Backstage at San Francisco Opera > November 2011 > A Rocker on the Opera why it changed my life
A Rocker on the Opera why it changed my life
Last night my husband Jet and I went to see and hear the San Francisco Opera’s production of Giacomo Puccini’s “Turandot.” It was the late composer’s last musical work, brilliant, intense and complicated. What followed for us was both a revelation and an epiphany that made us shine a light on our own musicianship.





It started in August when I heard on a local radio station that the SF Opera would be performing the work that contained my favorite aria “Nessun dorma,” or “None shall sleep.” Growing up in New York in an Italian family with a musician father who had studied opera, it was part of my childhood. My family’s play list included Frank Sinatra, Dinah Washington, Tony Bennett, Nat King Cole and of course, Opera!

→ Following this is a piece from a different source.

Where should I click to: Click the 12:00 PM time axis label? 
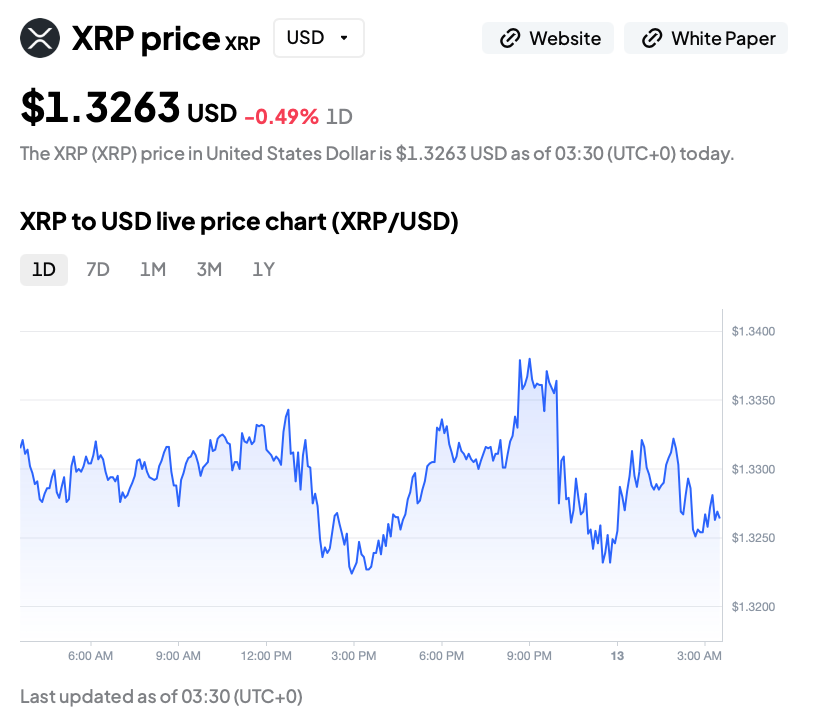266,656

I had even attended the San Francisco Conservatory of Music for a year as a voice major, but my heart was not in it. I was soon lured by the protest songs of the sixties, rock and roll, rythym and blues and soul music. I played and sang the music of my day with great joy. I still perform with Jet in our 7 piece original rock band and write and record my own music.
 
However, something in my free spirited soul told me to go to this Opera. I started formulating my plan for how to convince my husband to go. Jet is a great musician, drummer, producer. He has logged thousands of hours of studio time and has played with some remarkable people. When it came to Opera, he had little experience and certainly no love for the vocal aspect. I just knew that when he saw the production and heard the symphony he would be sold. I began my pitch with “You know Honey how sometimes I get you to do things you don’t want to do but then later you say you’re glad you tried it?” Not the strongest argument and he cautiously responded with “What do I have to wear and how much will it cost me?” I was in. When I explained how much I loved the aria “Nessun dorma” and what are the chances of hearing it performed live anytime soon, he said “let’s do it”. The only condition was that we had to get the very best seats possible so he could be close to the orchestra. Thank you opera gods for looking with favor on this humble rocker….I was ecstatic! We stated burning up the internet and managed to procure two orchestra seats, second row center aisle. Wow again. The next day I called the Opera box office and obsessively asked the person on the line every question I could think of. I found out that just prior to the performance the SF Opera provides a lecture explaining the work and subtitles would be provided at the performance. [Above: Paula and Jet at the opera]
 
The month before our Opera date, we rehearsed, played our regular music gigs while I talked incessantly to fellow musicians and friends about our upcoming night in San Francisco. Where was this sudden fever coming from? It started to feel like either a cosmic revelation or an acid flashback. Music karma was in play.
 
The day of the Opera we abandoned our rocker multi-colored boots and jeans. The evening found me wearing a black cocktail dress and Jet had on his only suit. He looked impressive but unfamiliar. We had reservations to eat at the Buffet served downstairs at the Opera House War Memorial building and then on to the lecture. Everything seemed so magical. Our lecture instructor explained the story of Turandot and how Puccini had died just weeks before finishing the work. He went on to appeal to our musical souls by explaining the various components of key changes and the use of both pentatonic and whole scales. He then proceed to sing each scale without the use of a piano. Really? This was dedication on a whole different level and the Opera had not even begun yet.
 
Soon after, we took our seats and gaped in amazement at the size of the orchestra. We were close enough to see into the pit and leaned over to say hello and chat with a few of the musicians. The lights dimmed and we settled into our velvet covered places. The tension was mounting. Jet was thrilled to see the percussion section was just to his right. Now all waited for the appearance of the Conductor. As Nicola Luisotti walked to his podium, the orchestra stood in honor of the Maestro. With baton in hand, seconds passed and then the first strike of the tympani. Power, intensity, over sixty five musicians playing together in a perfect democracy of sound. The curtain went up and a production of no less than fifty skilled singers with reach and unbelievable projection. Let’s remember there are no microphones used for opera singers. Creamy rounded notes, perfect control. Irene Theorin was astonishing as Turandot and Marco Berti as Calaf melted me with his amazing range. However it was Leah Crocetto as Liu who moved me the most. Her stunning emotional performance and incredibly beautiful voice knocked me out. I was in vocal heaven. There was a multitude (literally hundreds) of performers and dancers. Beautiful stage sets, immaculate and awesome solos.  [Above: Marco Berti and Irene Theorin in Turandot. Photo by Cory Weaver.]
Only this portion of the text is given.